▶ [WHAT IS ASKED]:
Print everything from the line containing "participation (234, 975)" down to the line containing "includes (220, 1094)", both lines included, and copy each one unchanged.

▶ [GIVEN INFORMATION]:
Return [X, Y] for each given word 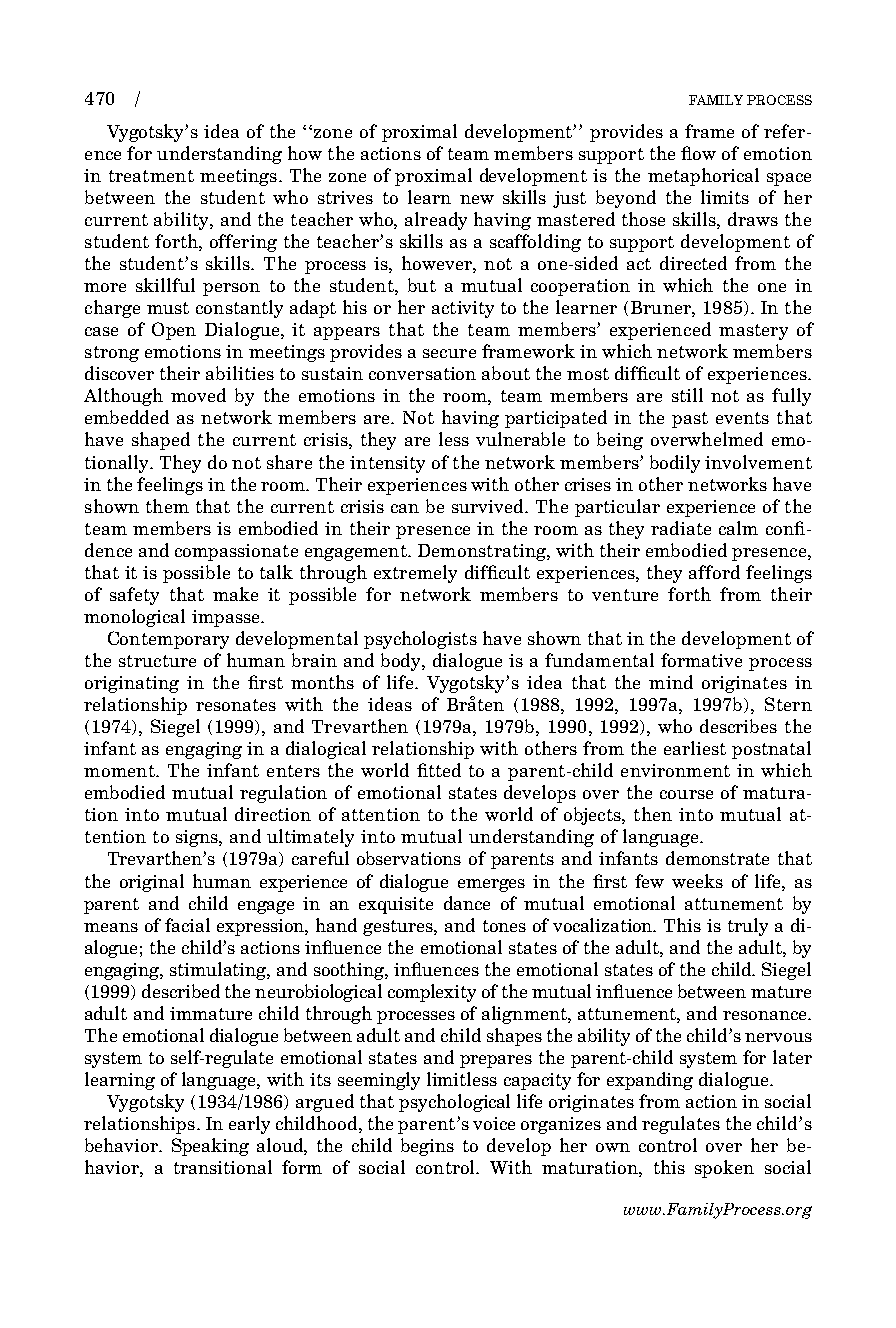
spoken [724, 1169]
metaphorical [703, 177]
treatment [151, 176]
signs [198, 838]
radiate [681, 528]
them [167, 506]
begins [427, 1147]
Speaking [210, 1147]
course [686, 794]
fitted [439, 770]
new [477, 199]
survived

==

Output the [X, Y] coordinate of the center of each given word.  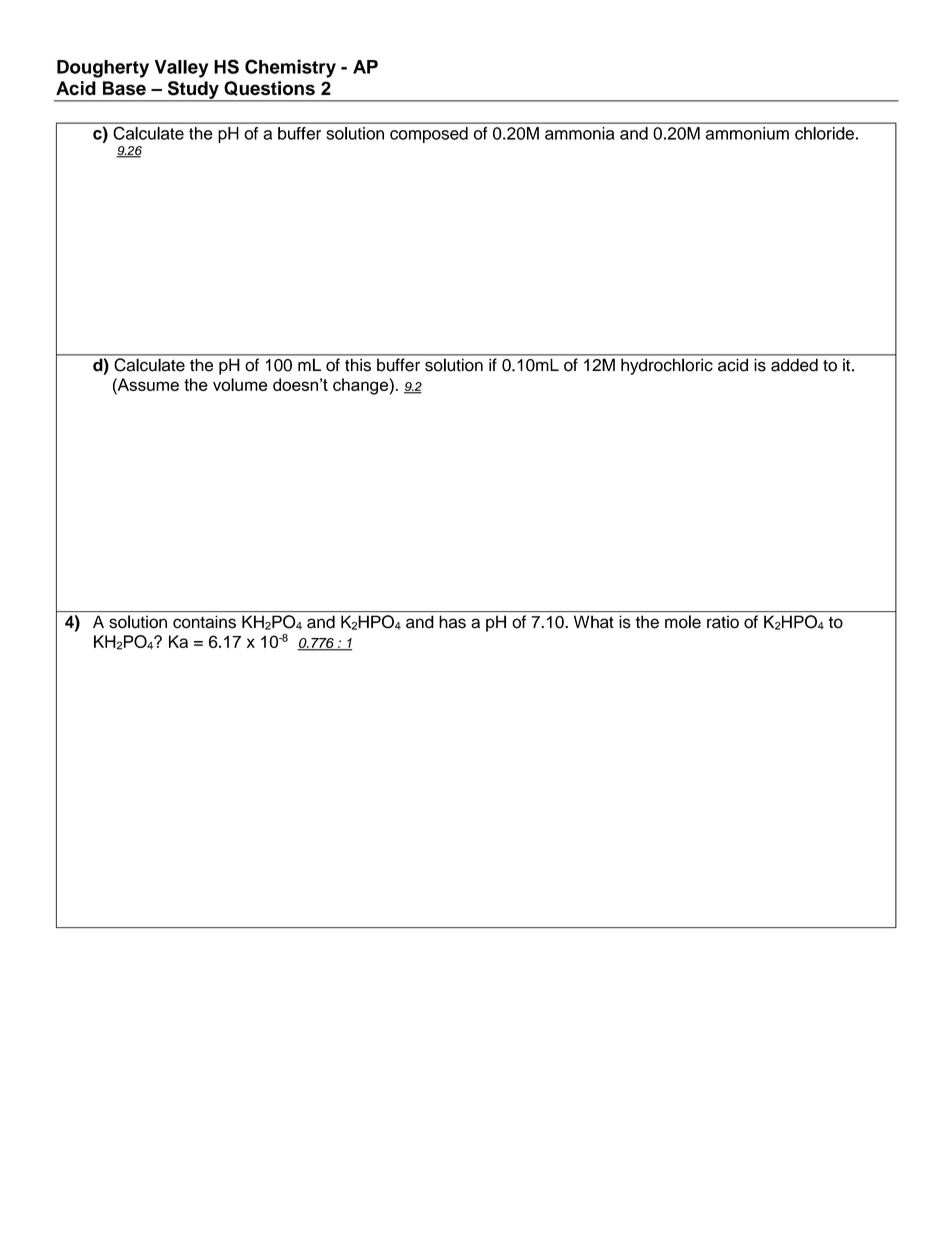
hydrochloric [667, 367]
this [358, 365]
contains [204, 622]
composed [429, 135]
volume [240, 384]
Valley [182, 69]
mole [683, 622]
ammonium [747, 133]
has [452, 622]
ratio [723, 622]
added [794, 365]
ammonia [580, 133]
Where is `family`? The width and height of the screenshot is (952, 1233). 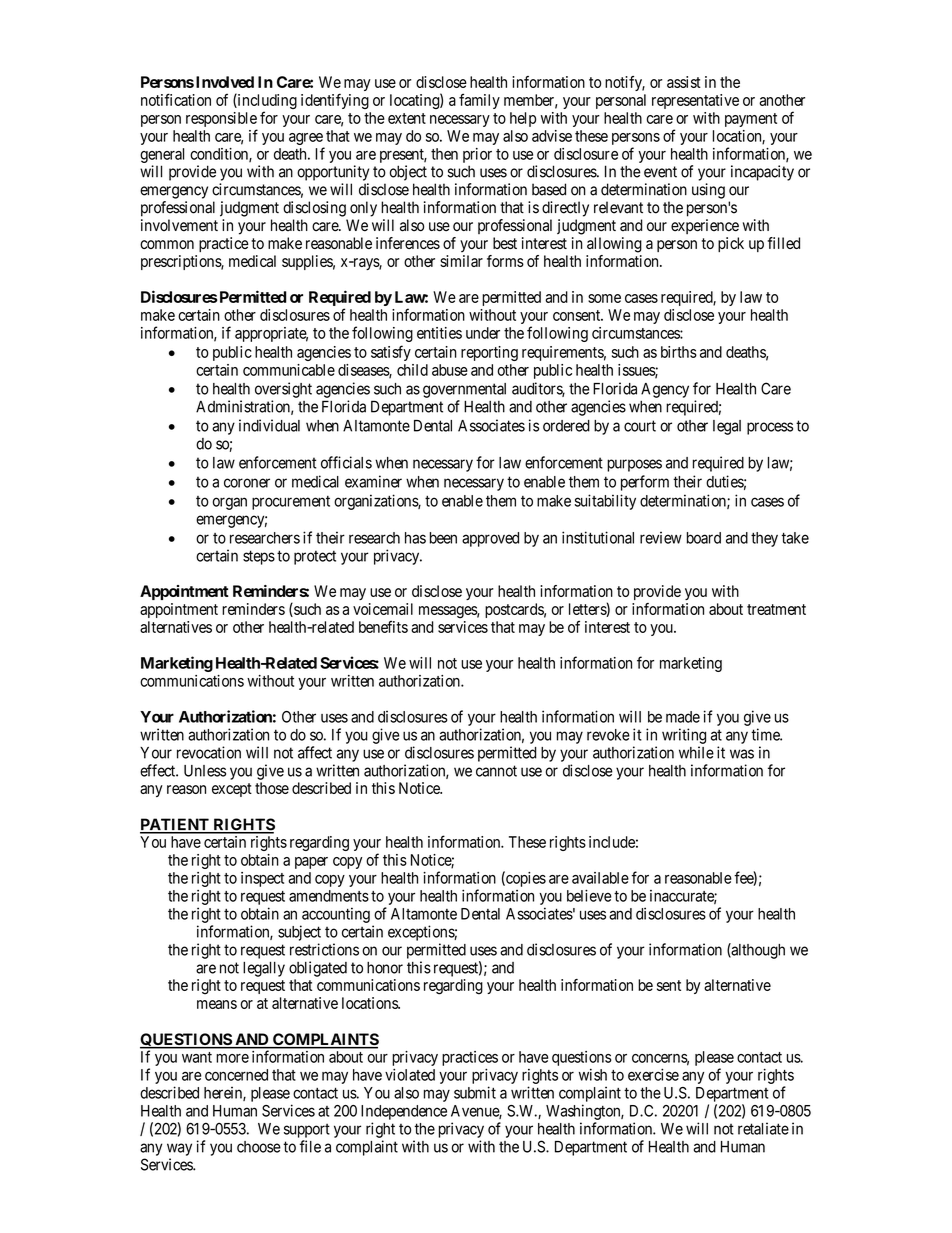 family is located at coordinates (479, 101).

---

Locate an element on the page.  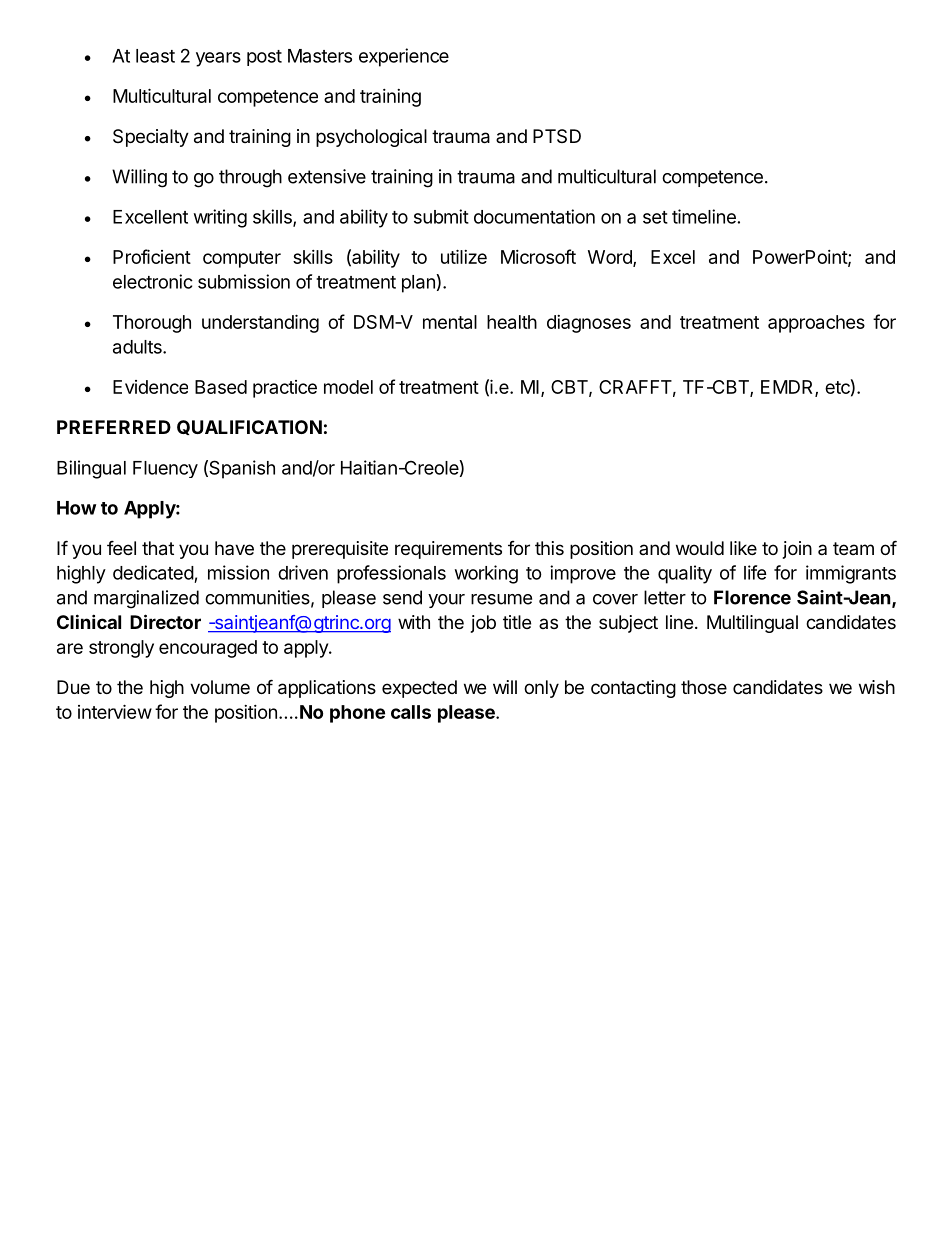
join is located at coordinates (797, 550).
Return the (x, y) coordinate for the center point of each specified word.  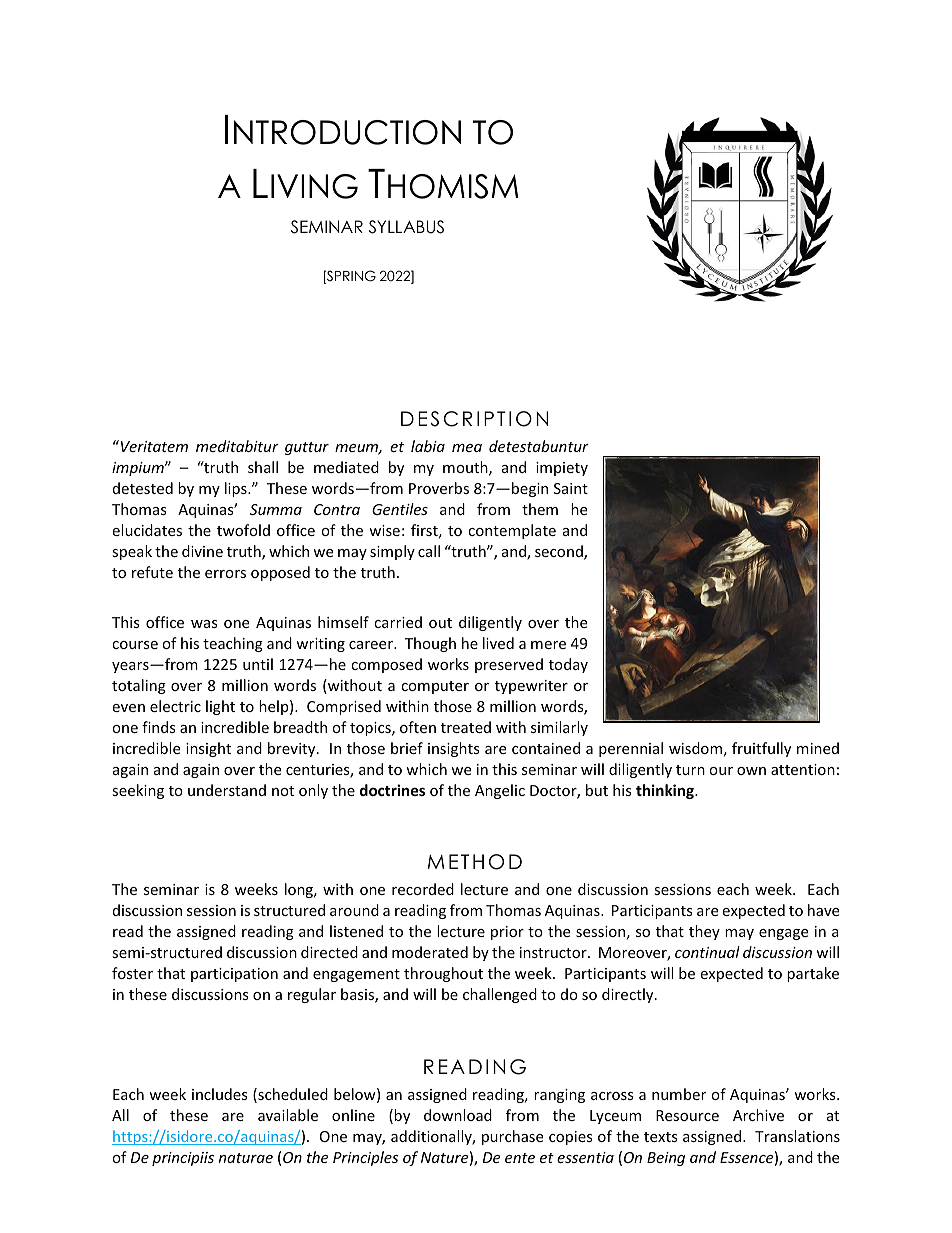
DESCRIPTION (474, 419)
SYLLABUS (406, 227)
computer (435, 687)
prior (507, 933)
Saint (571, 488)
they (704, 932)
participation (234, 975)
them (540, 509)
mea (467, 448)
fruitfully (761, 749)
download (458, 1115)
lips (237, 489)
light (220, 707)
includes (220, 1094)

▶ [FULL RESPONSE]:
participation (234, 975)
them (540, 509)
mea (467, 448)
fruitfully (761, 749)
download (458, 1115)
lips (237, 489)
light (220, 707)
includes (220, 1094)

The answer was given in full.